SOURCE MATERIAL:
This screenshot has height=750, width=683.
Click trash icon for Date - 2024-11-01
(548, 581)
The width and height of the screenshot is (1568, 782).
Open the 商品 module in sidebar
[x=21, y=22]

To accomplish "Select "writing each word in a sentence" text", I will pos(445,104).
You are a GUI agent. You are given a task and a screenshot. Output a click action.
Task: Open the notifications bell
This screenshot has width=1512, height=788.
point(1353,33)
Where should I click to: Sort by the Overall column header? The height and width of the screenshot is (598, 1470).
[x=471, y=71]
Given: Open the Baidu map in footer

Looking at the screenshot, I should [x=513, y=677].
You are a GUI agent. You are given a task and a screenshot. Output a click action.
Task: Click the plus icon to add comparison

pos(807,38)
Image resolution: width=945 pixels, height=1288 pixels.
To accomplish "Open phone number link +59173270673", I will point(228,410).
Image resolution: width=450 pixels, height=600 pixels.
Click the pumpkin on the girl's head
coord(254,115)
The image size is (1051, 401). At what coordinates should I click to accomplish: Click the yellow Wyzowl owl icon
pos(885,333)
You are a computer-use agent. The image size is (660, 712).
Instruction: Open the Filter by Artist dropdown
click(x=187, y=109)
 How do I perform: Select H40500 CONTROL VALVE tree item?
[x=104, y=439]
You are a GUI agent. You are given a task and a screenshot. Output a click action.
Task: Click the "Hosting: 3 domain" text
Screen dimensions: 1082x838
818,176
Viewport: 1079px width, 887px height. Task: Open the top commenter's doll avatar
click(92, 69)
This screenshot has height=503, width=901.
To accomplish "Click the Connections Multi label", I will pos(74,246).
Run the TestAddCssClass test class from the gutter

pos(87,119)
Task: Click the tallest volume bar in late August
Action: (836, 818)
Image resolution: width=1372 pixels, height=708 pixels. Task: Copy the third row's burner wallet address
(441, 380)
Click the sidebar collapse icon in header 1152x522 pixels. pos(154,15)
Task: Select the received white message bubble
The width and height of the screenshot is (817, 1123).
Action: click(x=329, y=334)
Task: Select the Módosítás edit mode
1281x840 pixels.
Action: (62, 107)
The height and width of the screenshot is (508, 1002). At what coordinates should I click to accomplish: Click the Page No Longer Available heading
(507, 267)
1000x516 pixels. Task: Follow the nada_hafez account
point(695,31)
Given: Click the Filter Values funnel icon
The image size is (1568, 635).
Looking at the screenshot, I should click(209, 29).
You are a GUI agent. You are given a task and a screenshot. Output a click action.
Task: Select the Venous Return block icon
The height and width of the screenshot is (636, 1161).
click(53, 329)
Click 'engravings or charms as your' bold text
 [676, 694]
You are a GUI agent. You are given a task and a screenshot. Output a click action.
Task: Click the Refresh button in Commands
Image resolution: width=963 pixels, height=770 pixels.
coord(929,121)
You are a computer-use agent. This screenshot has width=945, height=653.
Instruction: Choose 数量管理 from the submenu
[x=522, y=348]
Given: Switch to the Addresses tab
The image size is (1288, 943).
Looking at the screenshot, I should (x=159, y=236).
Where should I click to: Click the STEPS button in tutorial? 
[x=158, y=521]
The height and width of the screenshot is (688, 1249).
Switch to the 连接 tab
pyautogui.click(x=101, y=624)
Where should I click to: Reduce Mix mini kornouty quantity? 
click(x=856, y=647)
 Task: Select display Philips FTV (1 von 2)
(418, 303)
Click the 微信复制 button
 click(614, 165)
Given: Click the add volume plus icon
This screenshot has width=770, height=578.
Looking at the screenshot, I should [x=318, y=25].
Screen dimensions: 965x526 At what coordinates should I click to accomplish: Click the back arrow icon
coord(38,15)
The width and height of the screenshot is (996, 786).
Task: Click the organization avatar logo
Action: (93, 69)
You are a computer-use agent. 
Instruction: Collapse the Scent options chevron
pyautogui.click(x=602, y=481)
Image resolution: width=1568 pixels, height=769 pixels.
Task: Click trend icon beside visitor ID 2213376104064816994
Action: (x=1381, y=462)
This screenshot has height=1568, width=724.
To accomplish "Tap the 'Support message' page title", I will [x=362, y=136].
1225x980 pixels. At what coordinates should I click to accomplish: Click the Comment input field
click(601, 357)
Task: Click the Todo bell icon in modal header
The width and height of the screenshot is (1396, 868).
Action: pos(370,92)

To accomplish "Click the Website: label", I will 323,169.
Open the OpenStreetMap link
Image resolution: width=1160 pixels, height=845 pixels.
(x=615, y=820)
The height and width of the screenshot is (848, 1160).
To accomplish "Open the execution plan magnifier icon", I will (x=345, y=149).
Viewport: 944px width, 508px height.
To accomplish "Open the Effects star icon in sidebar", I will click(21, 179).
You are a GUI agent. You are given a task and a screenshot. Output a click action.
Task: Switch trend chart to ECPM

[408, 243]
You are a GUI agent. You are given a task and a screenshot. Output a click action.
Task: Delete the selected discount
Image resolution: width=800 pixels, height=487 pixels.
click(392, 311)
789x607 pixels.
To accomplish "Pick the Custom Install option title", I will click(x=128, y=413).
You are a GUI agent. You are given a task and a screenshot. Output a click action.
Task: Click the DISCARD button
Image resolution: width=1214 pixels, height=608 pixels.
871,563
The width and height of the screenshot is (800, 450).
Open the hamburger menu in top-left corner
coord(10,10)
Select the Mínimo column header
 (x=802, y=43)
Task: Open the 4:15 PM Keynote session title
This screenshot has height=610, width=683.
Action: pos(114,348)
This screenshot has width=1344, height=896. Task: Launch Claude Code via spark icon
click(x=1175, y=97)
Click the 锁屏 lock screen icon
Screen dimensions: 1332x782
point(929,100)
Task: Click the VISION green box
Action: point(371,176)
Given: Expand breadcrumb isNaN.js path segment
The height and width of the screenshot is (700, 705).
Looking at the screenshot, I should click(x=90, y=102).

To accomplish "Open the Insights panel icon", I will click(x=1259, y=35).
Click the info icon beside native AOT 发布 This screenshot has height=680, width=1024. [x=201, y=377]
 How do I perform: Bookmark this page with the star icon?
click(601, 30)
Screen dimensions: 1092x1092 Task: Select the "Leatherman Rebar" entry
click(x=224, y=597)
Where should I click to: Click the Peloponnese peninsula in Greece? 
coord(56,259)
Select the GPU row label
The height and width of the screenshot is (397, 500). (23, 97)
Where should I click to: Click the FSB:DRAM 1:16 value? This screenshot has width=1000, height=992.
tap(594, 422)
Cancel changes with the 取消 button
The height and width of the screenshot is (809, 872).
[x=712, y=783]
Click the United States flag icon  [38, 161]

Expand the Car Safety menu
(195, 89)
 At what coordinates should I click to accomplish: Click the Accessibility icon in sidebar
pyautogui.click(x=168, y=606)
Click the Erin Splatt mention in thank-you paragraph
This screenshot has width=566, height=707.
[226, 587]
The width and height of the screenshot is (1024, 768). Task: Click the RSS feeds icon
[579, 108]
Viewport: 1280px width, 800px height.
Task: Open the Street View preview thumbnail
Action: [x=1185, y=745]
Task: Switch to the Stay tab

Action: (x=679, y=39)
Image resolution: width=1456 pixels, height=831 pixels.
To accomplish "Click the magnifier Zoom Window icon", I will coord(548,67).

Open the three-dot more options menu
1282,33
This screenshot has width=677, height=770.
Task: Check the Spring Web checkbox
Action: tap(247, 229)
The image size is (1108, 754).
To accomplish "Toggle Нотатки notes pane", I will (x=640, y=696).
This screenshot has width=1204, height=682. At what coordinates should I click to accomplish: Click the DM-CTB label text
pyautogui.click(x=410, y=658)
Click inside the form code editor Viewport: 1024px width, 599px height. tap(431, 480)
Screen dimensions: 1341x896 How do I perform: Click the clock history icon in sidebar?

HOW TO COMPLETE THIS TASK: For the word "magnifier", show every line of the entries that holds it.

ANSWER SPACE:
To accomplish "Open the execution plan magnifier icon", I will (x=345, y=149).
To accomplish "Click the magnifier Zoom Window icon", I will coord(548,67).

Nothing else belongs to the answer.